In response to the opening of the rear section of Line 21 exacerbating the passenger flow pressure of the morning peak of Line 5, the station has implemented passenger flow control measures during the morning rush hour on weekdays since 18 December 2019, before cancelling the measures afterward.

==History==
The station first appeared in the 2003 plan. When planning Line 5, it was changed to turn northeast to connect to Dashadi Road at the south of the Maogang Interchange, and then extend along Dashadi Road from east to west, with this station, called Dashadi station, also set up in between. The station was once used as the terminus of the Huangpu end of Line 7 and intersected with Line 5 until 2015, when the original Huangpu District and Luogang District were merged into the new Huangpu District. The line plan then continued north from this station into the Luogang area, and the station was also changed to an intermediate station, before finally becoming part of the second phase of Line 7 and construction was implemented.

The Line 5 station officially started construction in 2007, On 28 June 2009, the station completed the "three rights" transfer.

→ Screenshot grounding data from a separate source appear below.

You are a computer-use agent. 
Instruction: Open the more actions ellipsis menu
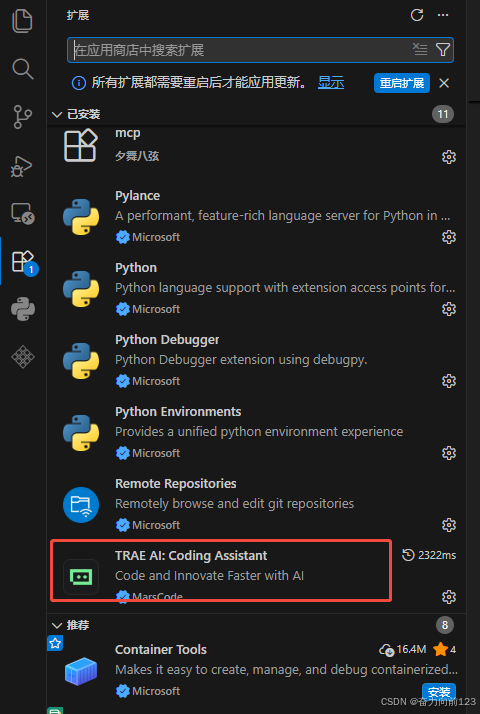tap(443, 15)
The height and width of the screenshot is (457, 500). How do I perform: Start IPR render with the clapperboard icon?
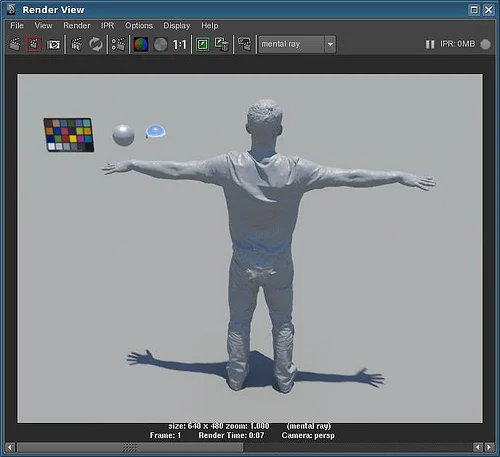[76, 44]
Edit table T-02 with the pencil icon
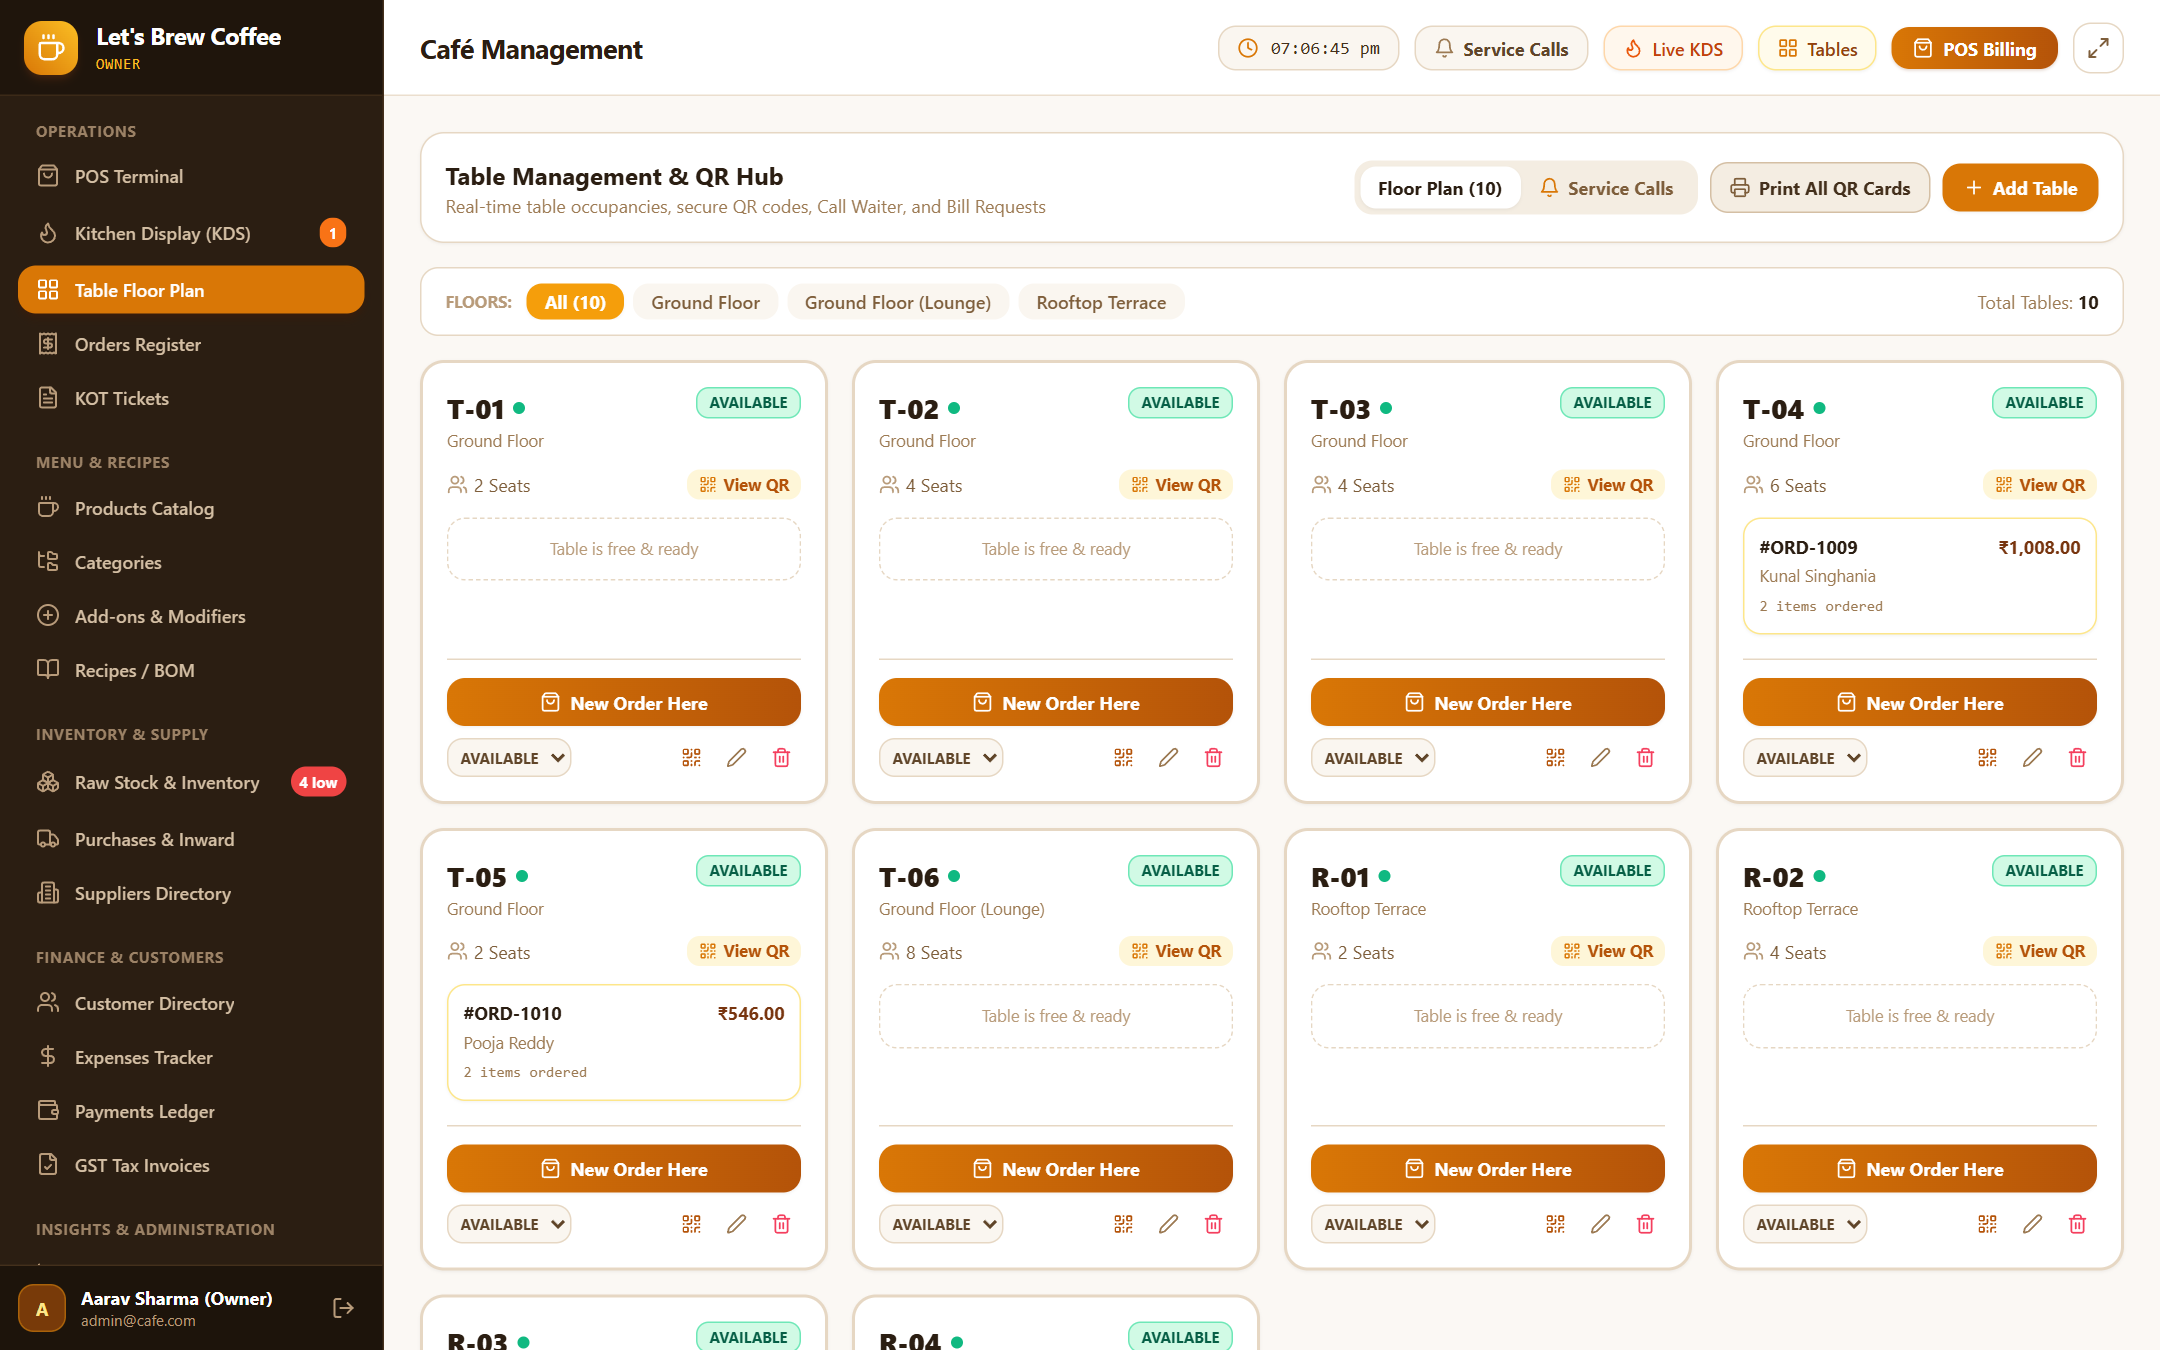2160x1350 pixels. click(x=1168, y=758)
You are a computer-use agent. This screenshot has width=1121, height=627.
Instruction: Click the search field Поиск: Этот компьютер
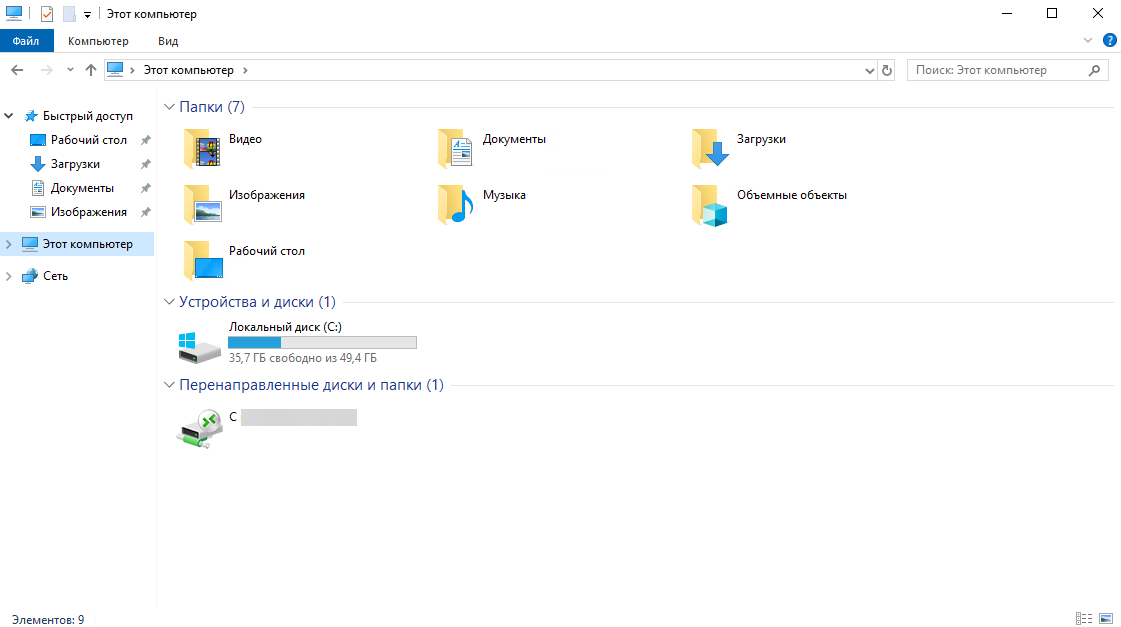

On 28 December the same year, the station officially opened with the opening of Line 5.

The Line 7 station site was enclosed between the intersection of Sanduo Road and Zhendong Road to the intersection of Dasha East Road and Zhendong Road on 28 December 2018 for station construction. Exit D was also closed on 9 April 2021 to allow for the construction of transfer passages. The Line 7 station's main structure was topped out in early August 2022, and the "three rights" transfer of the was completed on 31 October 2023. At 12:00 on 28 December 2023, the Line 7 station officially opened with the opening of the second phase of Line 7, and the station became a transfer station.

===Incident===
During COVID-19 pandemic control rules in 2022, Exit A of the station was temporarily closed from 7 November to the afternoon of 30 November due to the impact of prevention and control measures.